This winter has been cold and full of hard work. When the weather ices up, all six of us tend to hibernate, gather together and slow – it – down. Staying indoors, where it’s cozy and full of our favorite possessions, helps us get through the dark months, which for me can lack charm. So, we huddle and wait patiently for spring.
I’ve learned to sift through old photos, read, read, read and reminiscence. I conjor up memories of warmth and sunshine – water and travel – and then, I wait patiently.
Here’s a good one: WATER MEMORIES
There were years when I didn’t go in the water. Not the salt pool, nor the fresh water pond. Even the sunny Delaware River down the road couldn’t tempt me. And if you ask me now ‘why’, I’d have to say, ‘I was simply too tired’.
It was a combination of a new relationship, thirty-six months of pregnancy, 2.5 years of nursing and an intense loss of self. Yes, some of life’s most beautiful gifts like love and family can cause a momentary and very deep identity crisis. Just ask any mother/wife/daughter.
For years, my body was exhausted and everything felt like a chore. So most of the time, when not frantic at work, I was sitting still, somewhere to the side, while the world enjoyed the spoils of life.
We have this gorgeous pond nestled in the hills of Pennsylvania. It’s just about perfect. Oval in shape. Framed with lavender bushes and slate rocks all around. Water the color of the evergreens. Crisp, so clear you can see your toes while you wade. And then, these little pools of warm water that surprise you when you swim through them. Warm and soft – the way pond water can be. It’s a love pond – one of the greatest gifts my husband has ever given to me.
But for years, I wouldn’t go in.
In the spring and summer times, we basically run a camp from our house. Oftentimes ten children at a time, even more live in our pond. All my kids learn to swim in that water. We throw life jackets on in the morning, and send them out to explore for the rest of the day. First they sit on the raft, trepidatious, with only toes touching the water. Then, by July, a very splashy Doggie Paddle seems appropriate.

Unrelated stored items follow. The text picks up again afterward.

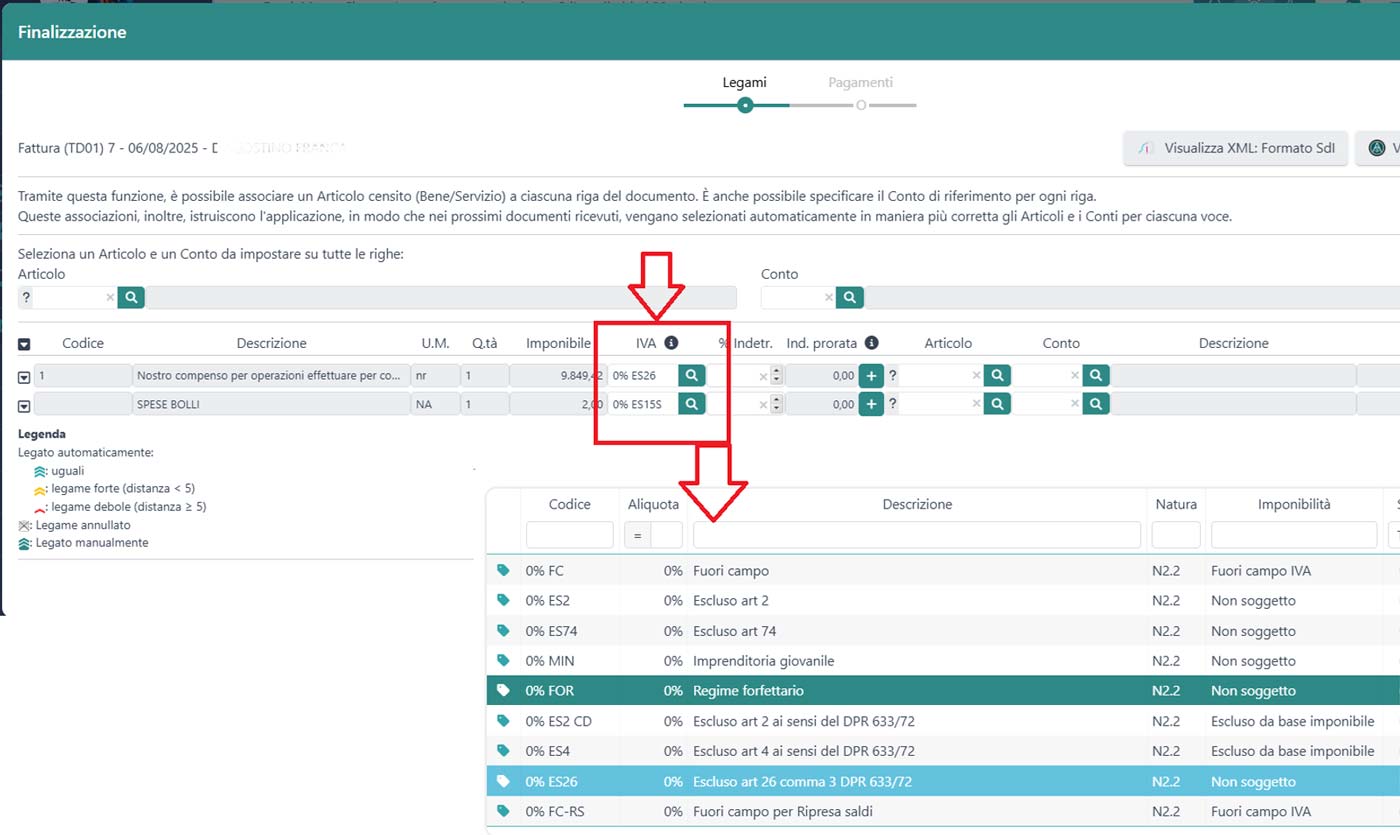Open global Articolo search magnifier
The height and width of the screenshot is (835, 1400).
coord(131,297)
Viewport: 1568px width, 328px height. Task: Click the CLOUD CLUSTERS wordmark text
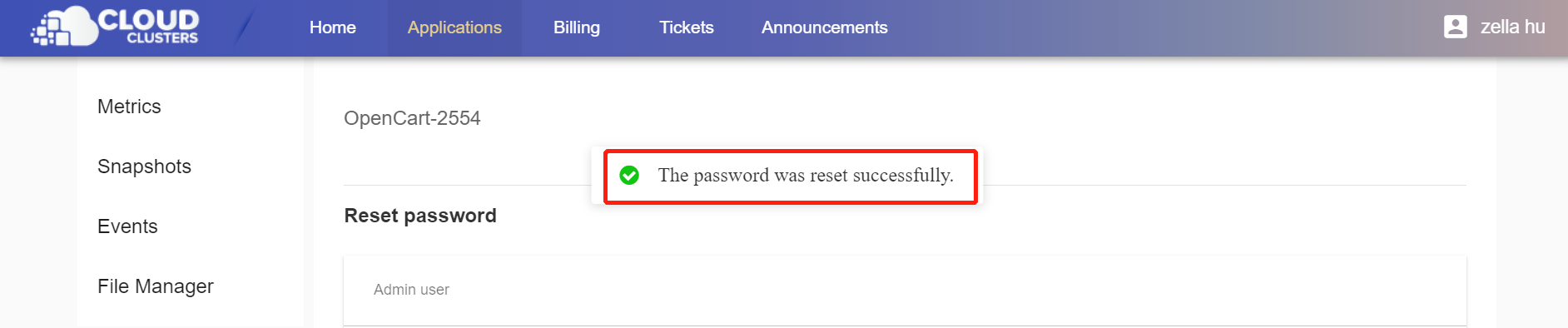pos(149,26)
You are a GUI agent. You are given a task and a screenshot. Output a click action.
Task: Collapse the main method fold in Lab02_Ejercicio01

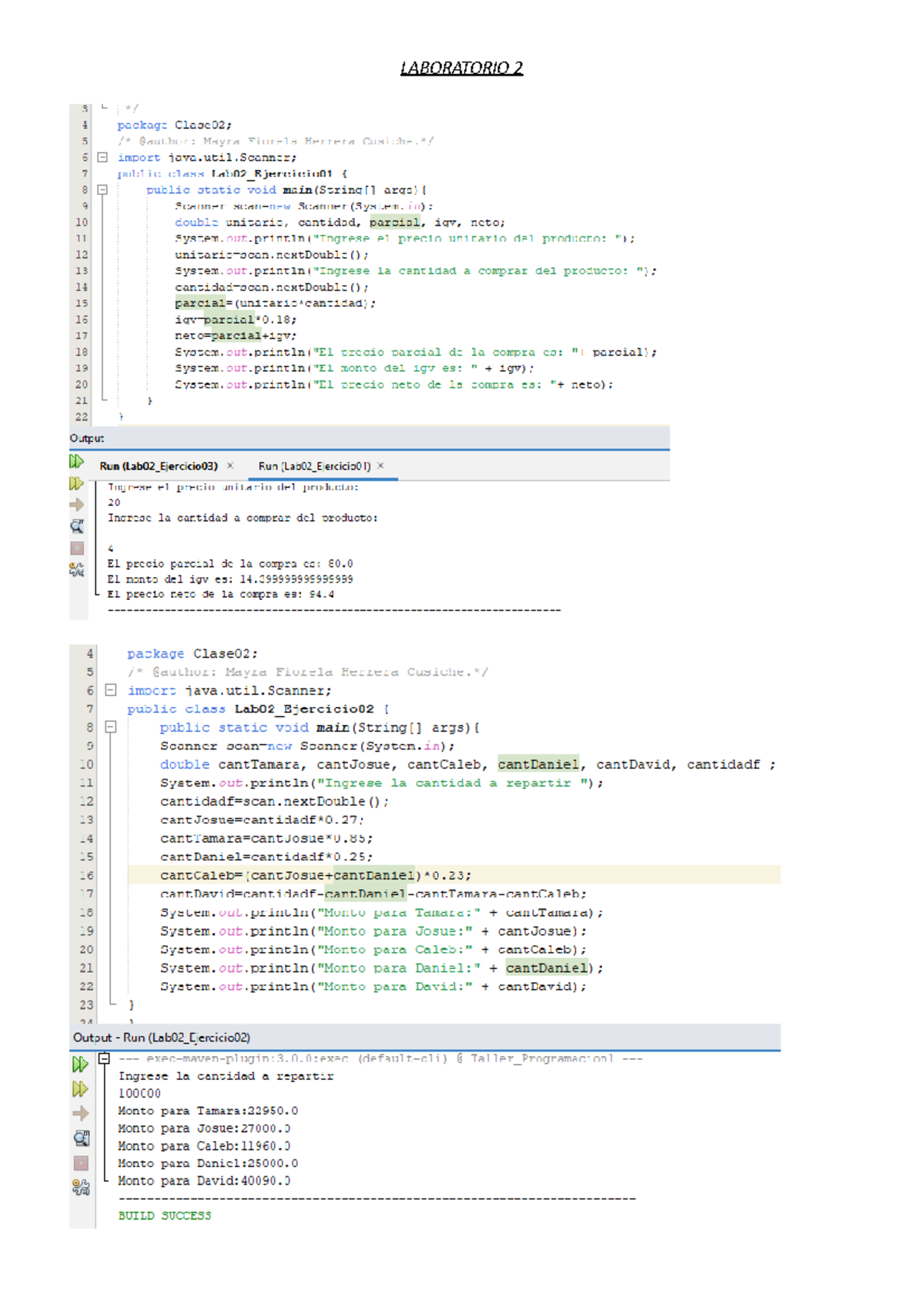coord(102,189)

And sooner than you’d expect, they’re jumping off the raft – lanky legs flailing and big toothy grins flashing. I have years of water memories through the eyes of my kids.
‘Swimming in the pond’ is a loose term. For us it’s come to mean all things adventurous and daring, whimsical and silly, serene and holly. The Pond is a world unto itself. A world you can enter when ready and stay as long as the sun is up.
It wasn’t until my body was given back to me, that I was ready.
These days, with no kids hanging on, I sit on the big rocks while the sun is high above and wait – but not for too long. Just until I’m good and warm and the kids can’t wait another moment. I start to stand up. “Oh Mama, are you coming in? You’ve GOT to. You’re gonna LOVE it! We’re comin’ to get you!”
And then, when the raft and its captains are near, I leap on like a fairy. But only for a second. I’m in motion and can’t be stopped. Eager faces waiting to see what I’ll do next…I leap right off and jump into our pond – arms stretched high above my head. Water splashes everywhere and faces filled with joy applaud me. Like they can’t believe I’ve done it. Mama’s IN the water.
Then everything goes quiet and my body is cool. I’m under water and surrounded by all that is adventurous and daring, whimsical and silly, serene and holly. I’ve returned. All those years that I was tired, I’d forgotten how water can help to find yourself. My pond is my pathway.